The discovery of these new and rare species was facilitated by the distinct and unique voices or calls of the male frogs.
In effect, these calls alerted the scientists to the fact that the calls could indicate new species of frogs.
Based on the structure and other features of the calls, the populations of these frogs were confirmed to belong to new species, and were described as such by the research team of S. Das Biju.
Biju says there are now 336 species of frogs in India, but thinks that this number is only half of what exists in the wild.
As far as I know, the recognition of new frog species mainly on the basis of the calls of the males (females do not call) has been made as early as the early 1990s.
Walter C. Brown, Arvin Diesmos and I described five new species of forest frogs (genus Platymantis) from the Mount Maquiling and Mount Banahao areas on Luzon Island. The papers describing these species were published by the California Academy of Sciences, San Francisco, California.

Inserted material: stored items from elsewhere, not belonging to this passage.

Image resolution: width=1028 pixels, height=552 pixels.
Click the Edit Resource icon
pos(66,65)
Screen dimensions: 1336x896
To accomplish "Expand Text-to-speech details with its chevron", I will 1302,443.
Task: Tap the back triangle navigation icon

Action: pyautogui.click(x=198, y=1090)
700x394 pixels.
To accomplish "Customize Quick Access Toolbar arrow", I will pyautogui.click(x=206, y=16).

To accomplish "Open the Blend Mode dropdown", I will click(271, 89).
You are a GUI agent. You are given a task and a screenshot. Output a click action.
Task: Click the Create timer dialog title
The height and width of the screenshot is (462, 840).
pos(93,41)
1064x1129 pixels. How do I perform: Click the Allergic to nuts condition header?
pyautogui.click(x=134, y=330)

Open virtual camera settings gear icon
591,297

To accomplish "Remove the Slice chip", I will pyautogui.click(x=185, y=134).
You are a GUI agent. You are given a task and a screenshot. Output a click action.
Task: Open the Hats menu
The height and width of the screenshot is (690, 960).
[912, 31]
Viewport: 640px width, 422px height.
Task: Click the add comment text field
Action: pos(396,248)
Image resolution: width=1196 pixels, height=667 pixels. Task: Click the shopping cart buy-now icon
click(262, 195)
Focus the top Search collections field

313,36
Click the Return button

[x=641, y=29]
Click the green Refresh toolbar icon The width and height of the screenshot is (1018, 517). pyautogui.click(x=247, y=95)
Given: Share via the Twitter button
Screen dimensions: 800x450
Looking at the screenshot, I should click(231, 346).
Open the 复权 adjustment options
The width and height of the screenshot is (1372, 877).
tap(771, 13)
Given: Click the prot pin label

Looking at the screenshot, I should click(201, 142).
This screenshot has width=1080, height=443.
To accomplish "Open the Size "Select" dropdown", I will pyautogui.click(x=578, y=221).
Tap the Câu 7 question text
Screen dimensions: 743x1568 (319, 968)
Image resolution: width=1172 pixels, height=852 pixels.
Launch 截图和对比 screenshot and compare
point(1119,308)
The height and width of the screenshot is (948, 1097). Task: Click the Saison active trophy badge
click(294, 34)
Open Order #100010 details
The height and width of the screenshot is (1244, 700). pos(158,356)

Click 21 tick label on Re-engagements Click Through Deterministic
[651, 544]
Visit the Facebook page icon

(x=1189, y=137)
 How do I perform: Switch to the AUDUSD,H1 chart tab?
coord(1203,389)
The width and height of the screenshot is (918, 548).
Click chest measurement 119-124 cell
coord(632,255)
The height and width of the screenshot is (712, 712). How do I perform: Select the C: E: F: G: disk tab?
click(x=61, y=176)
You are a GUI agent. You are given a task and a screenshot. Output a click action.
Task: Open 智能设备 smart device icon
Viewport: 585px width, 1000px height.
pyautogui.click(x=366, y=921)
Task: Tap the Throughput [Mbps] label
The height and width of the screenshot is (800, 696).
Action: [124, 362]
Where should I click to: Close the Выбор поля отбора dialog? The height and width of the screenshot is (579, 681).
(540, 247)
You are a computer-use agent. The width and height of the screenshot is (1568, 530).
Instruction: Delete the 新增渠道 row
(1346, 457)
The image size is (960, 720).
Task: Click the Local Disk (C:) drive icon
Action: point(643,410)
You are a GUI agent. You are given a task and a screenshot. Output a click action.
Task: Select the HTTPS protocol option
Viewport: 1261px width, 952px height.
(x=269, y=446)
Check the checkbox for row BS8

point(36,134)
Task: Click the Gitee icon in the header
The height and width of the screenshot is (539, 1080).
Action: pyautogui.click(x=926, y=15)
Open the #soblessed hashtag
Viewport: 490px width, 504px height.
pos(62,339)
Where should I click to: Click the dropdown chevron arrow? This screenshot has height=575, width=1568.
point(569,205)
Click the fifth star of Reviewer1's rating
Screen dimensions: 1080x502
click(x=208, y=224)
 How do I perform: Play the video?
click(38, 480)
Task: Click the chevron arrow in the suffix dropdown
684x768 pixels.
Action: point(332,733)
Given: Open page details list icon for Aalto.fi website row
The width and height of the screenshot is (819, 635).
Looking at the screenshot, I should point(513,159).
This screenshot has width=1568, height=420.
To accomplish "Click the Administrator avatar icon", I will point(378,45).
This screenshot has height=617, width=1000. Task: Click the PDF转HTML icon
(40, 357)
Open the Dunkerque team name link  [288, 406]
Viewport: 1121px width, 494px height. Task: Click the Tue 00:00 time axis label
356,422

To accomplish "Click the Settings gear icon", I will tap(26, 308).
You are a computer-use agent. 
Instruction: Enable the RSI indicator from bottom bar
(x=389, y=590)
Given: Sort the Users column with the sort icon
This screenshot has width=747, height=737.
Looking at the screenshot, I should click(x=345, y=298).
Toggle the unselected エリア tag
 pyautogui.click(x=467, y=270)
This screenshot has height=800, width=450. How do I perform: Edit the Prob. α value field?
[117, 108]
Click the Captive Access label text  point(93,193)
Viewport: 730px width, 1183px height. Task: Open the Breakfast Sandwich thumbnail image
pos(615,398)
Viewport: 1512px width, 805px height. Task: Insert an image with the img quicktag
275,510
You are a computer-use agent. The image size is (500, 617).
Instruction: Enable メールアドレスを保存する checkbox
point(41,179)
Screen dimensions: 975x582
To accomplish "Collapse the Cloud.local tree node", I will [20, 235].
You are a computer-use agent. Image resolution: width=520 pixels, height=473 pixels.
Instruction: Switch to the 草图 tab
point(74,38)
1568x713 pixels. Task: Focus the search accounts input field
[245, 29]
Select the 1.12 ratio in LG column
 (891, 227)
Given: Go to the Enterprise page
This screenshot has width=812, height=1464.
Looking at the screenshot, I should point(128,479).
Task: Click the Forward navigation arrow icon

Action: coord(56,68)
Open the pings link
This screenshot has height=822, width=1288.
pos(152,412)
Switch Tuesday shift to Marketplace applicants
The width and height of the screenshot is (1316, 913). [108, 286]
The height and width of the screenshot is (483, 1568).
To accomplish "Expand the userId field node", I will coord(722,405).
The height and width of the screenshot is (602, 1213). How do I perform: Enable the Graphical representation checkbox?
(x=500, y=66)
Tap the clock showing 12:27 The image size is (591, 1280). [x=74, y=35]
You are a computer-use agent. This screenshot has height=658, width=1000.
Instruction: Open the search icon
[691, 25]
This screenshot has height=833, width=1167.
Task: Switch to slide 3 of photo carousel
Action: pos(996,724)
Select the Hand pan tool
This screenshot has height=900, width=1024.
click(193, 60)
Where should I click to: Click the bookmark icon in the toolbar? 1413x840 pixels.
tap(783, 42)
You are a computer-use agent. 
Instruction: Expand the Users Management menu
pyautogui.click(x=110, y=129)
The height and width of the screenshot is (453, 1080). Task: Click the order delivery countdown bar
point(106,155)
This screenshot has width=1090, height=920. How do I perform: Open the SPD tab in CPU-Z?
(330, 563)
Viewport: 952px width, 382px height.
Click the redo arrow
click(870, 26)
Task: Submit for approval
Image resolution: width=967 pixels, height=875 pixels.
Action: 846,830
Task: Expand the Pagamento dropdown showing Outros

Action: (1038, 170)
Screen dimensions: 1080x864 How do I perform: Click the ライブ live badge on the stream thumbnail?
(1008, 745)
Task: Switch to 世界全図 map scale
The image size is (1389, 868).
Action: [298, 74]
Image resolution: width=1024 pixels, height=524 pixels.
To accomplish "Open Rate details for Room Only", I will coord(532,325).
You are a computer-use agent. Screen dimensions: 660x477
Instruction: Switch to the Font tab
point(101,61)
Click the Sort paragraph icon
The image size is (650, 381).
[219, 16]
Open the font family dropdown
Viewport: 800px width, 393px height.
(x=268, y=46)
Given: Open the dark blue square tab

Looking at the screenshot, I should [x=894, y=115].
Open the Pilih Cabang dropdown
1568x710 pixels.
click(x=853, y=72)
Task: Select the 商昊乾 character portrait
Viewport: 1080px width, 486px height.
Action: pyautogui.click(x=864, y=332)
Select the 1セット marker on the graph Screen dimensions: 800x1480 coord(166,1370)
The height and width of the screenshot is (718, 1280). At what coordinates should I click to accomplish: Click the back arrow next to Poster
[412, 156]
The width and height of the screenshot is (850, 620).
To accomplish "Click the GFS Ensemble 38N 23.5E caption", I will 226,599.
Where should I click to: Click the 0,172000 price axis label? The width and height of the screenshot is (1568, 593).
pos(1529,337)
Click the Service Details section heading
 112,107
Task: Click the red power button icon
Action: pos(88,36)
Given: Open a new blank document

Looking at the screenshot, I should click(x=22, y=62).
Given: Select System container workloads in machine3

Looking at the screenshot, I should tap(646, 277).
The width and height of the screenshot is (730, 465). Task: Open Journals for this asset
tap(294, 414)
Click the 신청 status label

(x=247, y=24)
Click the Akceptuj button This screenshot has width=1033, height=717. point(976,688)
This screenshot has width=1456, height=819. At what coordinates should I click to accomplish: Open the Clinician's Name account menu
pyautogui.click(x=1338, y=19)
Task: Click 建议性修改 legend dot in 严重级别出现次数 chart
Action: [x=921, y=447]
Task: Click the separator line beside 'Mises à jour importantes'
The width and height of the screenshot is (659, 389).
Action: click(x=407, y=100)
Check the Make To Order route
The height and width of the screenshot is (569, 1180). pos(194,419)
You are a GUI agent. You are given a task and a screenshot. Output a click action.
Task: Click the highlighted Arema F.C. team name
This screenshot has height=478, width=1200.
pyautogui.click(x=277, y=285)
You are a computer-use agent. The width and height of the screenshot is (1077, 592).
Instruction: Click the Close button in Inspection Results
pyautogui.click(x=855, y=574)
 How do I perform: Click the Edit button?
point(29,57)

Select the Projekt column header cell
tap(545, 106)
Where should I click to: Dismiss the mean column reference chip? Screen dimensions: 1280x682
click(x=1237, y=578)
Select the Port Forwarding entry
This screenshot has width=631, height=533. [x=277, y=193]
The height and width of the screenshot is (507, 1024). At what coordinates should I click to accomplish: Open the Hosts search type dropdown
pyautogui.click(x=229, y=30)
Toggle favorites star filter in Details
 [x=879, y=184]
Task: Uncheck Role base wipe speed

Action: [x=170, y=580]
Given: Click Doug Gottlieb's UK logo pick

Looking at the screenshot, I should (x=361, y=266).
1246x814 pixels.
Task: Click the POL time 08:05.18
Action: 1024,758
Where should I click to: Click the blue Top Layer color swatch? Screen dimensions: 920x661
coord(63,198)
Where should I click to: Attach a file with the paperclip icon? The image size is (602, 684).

One of these species had been confused with the well-known species of the genus for a long time, until we showed through its advertisement calls that it was a distinct speciesnot by its appearance but by its calls as heard by the human ear, and as analyzed with a sonograph.
From that time on, recording of calls as a diagnostic feature of frog species has become a routine procedure for our taxonomic work on Philippine frogs, which could reach up to 150 species from the present 107 known species.
Frog calls are now included in the formal description of frog species.
A search of the literature on frog calls showed that calls have ecological functions as interpreted by frog specialists. But none of the papers reviewed so far talks about the taxonomic application of the studies on frog calls.
Our earlier work showed the usefulness of frog calls in distinguishing different species long before the work of Indian zoologists described above.
Further research on frog calls are needed to determine the individual variations of calls of a population of a species. It is important to know whether there are “dialects” of subgroups found in different areas of a species’ range.
In birds, experiments have shown the existence of these dialects in crows, as demonstrated by the failure of a subgroup to react to a warning call of another subgroup. Ornithologists have used bird calls to identify species in the wild for some time.